[Short exercise]
Copy the records between the line containing "The image size is (724, 497)." and the line containing "point(306,429)", inclusive, exactly as they appear.

== == ==

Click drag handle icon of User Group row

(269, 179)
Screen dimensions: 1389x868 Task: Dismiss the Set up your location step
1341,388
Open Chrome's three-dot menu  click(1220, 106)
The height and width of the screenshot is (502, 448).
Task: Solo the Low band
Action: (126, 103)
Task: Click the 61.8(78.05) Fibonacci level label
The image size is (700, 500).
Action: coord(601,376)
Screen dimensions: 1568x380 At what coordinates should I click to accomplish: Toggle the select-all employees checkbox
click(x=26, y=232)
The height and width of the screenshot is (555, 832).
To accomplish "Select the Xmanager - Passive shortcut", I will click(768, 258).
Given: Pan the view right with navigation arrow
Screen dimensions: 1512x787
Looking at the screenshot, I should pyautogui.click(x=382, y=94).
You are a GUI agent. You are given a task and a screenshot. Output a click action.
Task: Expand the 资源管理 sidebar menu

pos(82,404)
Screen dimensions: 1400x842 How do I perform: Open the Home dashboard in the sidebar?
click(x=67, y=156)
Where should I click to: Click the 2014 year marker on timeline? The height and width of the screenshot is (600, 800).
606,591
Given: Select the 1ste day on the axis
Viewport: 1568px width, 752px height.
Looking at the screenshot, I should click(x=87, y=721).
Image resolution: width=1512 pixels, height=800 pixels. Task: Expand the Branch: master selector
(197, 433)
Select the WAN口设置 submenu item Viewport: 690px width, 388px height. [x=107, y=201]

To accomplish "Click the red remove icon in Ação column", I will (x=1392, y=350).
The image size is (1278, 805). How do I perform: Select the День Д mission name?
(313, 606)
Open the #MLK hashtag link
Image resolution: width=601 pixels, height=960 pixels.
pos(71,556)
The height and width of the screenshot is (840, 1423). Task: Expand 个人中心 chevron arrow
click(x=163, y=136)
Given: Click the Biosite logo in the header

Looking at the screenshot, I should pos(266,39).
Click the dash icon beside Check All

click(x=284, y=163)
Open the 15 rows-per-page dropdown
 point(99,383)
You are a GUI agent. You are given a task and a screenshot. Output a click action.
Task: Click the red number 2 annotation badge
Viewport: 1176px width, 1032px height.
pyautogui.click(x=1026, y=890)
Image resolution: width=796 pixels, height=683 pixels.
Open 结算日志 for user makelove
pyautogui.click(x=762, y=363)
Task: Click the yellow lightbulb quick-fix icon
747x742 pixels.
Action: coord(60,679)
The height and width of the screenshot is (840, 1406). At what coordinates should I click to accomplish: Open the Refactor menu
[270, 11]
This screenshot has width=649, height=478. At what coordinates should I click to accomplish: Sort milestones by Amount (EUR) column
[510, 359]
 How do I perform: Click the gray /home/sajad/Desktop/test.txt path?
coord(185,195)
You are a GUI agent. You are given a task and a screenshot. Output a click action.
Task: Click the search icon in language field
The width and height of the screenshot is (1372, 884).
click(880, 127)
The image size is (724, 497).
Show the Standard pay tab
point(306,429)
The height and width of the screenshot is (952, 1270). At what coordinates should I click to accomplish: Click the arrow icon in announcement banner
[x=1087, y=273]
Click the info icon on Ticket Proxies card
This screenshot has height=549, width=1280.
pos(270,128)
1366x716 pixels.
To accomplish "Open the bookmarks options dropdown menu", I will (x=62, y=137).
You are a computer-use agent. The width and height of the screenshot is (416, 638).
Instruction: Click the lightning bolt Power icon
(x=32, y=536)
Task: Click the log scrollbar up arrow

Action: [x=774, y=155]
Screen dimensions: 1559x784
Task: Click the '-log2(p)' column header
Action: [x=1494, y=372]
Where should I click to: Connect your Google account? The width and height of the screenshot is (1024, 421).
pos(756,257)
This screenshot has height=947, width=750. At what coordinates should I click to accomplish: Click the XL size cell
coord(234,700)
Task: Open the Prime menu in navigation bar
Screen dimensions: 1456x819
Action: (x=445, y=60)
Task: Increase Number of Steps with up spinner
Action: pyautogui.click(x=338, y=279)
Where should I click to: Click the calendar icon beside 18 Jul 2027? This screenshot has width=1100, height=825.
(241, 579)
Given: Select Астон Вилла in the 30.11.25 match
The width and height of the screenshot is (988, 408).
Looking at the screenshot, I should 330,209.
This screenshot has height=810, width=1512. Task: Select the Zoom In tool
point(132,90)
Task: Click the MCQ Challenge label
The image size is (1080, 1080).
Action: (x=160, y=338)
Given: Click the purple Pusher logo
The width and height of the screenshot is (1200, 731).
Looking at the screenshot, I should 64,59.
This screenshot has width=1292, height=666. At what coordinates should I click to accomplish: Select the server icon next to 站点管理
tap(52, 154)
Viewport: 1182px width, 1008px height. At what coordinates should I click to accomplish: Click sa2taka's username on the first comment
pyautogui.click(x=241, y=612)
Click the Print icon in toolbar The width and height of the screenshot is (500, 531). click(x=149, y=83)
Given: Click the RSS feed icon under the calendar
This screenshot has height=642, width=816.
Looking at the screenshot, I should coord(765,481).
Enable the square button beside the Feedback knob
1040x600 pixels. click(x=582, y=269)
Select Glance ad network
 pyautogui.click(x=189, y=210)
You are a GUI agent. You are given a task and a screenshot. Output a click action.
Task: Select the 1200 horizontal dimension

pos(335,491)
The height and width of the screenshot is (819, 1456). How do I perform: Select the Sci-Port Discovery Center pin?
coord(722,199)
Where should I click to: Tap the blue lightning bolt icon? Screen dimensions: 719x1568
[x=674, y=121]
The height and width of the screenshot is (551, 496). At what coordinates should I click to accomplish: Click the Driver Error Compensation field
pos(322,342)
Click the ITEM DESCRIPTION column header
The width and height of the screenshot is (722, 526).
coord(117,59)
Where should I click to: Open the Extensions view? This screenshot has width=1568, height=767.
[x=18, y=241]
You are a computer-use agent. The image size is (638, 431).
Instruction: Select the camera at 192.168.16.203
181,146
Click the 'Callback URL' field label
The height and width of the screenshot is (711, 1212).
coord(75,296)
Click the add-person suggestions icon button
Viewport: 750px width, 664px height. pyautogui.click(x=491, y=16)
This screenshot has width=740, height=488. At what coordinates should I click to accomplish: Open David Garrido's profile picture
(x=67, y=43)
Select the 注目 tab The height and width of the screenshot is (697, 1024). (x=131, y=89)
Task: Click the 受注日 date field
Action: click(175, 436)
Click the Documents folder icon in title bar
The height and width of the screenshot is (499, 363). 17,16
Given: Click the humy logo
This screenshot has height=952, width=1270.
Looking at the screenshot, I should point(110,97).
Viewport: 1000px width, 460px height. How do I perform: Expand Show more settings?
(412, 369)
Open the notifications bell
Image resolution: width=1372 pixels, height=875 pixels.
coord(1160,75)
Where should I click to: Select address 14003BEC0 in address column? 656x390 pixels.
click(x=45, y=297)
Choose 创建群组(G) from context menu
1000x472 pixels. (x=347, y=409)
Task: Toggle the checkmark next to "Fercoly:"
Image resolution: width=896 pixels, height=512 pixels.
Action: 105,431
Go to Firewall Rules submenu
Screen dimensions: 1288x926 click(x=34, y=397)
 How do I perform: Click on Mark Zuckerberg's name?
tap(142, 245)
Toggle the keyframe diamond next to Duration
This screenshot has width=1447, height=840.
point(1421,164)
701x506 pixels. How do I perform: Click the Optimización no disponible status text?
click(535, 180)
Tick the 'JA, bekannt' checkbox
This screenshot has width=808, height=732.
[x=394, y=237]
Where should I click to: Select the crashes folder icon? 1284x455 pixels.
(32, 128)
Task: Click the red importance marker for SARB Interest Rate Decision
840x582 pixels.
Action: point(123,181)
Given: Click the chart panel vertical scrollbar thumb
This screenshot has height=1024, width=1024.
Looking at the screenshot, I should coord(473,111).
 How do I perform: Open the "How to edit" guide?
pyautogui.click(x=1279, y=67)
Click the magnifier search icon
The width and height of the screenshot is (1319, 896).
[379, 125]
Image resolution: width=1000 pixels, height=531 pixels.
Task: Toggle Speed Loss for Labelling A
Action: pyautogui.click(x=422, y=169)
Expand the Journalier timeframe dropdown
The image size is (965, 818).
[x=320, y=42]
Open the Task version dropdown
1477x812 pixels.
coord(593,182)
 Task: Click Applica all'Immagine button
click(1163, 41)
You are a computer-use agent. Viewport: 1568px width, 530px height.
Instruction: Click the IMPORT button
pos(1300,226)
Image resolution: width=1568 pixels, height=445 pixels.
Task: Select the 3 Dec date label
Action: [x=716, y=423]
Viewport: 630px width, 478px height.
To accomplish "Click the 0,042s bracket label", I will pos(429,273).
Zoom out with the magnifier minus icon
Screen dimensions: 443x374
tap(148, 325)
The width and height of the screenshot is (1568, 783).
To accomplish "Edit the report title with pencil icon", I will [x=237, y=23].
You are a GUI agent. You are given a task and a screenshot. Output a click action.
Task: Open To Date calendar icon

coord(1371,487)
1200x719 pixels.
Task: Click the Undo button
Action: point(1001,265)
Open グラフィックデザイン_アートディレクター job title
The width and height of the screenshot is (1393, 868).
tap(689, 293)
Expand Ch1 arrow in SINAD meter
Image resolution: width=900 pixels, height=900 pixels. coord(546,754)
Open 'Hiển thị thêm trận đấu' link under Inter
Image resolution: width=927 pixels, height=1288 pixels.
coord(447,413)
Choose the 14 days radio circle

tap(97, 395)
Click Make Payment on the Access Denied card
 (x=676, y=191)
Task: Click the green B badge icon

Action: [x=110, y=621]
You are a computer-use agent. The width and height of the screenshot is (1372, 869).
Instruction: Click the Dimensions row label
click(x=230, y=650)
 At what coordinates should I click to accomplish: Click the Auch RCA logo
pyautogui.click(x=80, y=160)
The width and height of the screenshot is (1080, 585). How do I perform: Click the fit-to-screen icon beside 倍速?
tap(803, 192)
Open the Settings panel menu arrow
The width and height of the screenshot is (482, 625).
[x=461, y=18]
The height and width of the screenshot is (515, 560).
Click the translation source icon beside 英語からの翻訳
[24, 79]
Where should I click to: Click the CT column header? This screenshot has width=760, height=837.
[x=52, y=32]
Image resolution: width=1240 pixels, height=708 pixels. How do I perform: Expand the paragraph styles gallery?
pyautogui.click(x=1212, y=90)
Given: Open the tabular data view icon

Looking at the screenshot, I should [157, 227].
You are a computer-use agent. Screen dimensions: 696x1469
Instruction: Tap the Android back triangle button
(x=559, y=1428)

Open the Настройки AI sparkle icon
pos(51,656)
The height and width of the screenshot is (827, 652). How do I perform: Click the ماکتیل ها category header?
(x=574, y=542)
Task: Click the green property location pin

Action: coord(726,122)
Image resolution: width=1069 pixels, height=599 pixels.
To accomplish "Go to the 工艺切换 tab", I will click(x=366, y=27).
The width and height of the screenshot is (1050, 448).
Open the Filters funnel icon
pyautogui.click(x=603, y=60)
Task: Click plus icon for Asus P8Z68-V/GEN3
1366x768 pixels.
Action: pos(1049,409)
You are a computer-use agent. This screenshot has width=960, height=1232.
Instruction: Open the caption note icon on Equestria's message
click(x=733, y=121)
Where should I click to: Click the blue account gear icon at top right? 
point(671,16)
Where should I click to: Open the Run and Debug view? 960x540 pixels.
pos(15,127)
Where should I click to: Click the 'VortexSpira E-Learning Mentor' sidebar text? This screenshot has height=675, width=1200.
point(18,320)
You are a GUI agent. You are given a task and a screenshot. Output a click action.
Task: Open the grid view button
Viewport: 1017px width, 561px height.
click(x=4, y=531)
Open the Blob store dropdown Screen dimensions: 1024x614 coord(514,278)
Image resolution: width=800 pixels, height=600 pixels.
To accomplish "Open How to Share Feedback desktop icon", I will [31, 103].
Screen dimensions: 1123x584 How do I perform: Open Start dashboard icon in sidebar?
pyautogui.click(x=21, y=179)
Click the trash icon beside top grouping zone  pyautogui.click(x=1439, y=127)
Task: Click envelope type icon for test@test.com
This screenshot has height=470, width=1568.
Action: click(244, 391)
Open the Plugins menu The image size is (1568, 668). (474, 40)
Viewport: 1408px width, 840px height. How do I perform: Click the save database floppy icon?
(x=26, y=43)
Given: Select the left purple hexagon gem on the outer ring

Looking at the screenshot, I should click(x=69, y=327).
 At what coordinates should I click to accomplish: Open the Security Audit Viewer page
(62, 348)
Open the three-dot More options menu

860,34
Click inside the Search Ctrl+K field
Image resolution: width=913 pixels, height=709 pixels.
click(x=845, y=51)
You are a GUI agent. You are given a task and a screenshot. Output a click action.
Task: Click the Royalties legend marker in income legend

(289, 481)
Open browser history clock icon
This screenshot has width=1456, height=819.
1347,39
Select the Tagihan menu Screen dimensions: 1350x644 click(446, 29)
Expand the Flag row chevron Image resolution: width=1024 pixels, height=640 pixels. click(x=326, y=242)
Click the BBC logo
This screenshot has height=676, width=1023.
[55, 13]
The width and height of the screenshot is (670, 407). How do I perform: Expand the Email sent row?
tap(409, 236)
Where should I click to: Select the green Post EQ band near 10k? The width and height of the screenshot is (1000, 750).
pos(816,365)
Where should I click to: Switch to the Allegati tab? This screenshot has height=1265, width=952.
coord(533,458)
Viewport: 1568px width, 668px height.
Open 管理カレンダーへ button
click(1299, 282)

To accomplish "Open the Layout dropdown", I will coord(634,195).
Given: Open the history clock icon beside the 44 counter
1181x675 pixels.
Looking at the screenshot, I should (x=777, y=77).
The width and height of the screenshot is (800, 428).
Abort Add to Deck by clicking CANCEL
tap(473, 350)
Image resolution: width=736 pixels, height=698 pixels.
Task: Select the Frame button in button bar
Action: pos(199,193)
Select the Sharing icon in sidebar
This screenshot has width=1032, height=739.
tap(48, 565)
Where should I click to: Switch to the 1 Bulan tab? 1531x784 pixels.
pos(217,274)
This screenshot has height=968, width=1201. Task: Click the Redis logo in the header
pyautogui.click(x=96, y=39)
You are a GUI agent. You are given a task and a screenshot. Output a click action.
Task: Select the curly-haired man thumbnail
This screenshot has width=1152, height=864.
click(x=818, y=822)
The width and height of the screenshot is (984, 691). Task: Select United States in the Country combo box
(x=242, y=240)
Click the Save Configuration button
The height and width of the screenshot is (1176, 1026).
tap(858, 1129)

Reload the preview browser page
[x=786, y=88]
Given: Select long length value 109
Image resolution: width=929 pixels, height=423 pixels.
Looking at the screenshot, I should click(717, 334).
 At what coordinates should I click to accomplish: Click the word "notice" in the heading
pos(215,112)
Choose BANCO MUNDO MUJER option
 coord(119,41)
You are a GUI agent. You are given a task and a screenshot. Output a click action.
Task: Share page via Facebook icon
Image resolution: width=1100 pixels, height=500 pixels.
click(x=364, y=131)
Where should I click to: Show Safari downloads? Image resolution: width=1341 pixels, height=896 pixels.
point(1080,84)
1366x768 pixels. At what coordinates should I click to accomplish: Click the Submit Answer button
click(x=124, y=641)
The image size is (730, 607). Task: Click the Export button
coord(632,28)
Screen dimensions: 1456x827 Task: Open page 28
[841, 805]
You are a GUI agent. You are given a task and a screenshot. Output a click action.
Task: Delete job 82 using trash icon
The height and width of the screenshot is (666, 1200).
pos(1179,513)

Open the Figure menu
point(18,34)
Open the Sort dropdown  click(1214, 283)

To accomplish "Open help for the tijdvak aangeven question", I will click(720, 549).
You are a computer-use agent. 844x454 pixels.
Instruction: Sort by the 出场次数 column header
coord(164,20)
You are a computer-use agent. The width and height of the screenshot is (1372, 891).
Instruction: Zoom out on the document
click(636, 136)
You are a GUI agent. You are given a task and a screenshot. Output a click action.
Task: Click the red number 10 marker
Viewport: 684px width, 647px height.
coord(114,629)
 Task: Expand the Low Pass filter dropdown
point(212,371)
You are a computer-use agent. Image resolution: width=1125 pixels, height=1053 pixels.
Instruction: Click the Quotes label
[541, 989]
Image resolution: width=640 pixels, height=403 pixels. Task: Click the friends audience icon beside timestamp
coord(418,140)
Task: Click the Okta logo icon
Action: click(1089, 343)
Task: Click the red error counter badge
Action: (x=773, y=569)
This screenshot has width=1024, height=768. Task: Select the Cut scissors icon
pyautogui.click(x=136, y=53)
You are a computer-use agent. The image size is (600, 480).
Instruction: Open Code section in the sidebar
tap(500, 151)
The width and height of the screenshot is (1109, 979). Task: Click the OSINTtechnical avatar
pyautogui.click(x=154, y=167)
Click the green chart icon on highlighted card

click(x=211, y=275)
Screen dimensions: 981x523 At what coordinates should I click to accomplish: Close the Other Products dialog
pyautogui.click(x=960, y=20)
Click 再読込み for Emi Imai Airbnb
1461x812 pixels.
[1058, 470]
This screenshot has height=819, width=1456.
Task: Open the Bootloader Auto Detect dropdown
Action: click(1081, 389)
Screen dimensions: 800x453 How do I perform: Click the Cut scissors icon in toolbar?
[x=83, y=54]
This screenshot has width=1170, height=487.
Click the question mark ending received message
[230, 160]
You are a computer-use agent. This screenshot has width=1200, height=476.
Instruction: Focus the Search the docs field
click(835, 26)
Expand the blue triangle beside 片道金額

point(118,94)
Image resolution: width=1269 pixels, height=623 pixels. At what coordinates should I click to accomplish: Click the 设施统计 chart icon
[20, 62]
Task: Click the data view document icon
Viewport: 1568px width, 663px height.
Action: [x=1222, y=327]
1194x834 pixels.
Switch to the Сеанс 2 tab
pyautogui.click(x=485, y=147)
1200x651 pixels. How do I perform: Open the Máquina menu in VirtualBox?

== == ==

[Completed exercise]
The image size is (724, 497).
Show the Standard pay tab
point(306,429)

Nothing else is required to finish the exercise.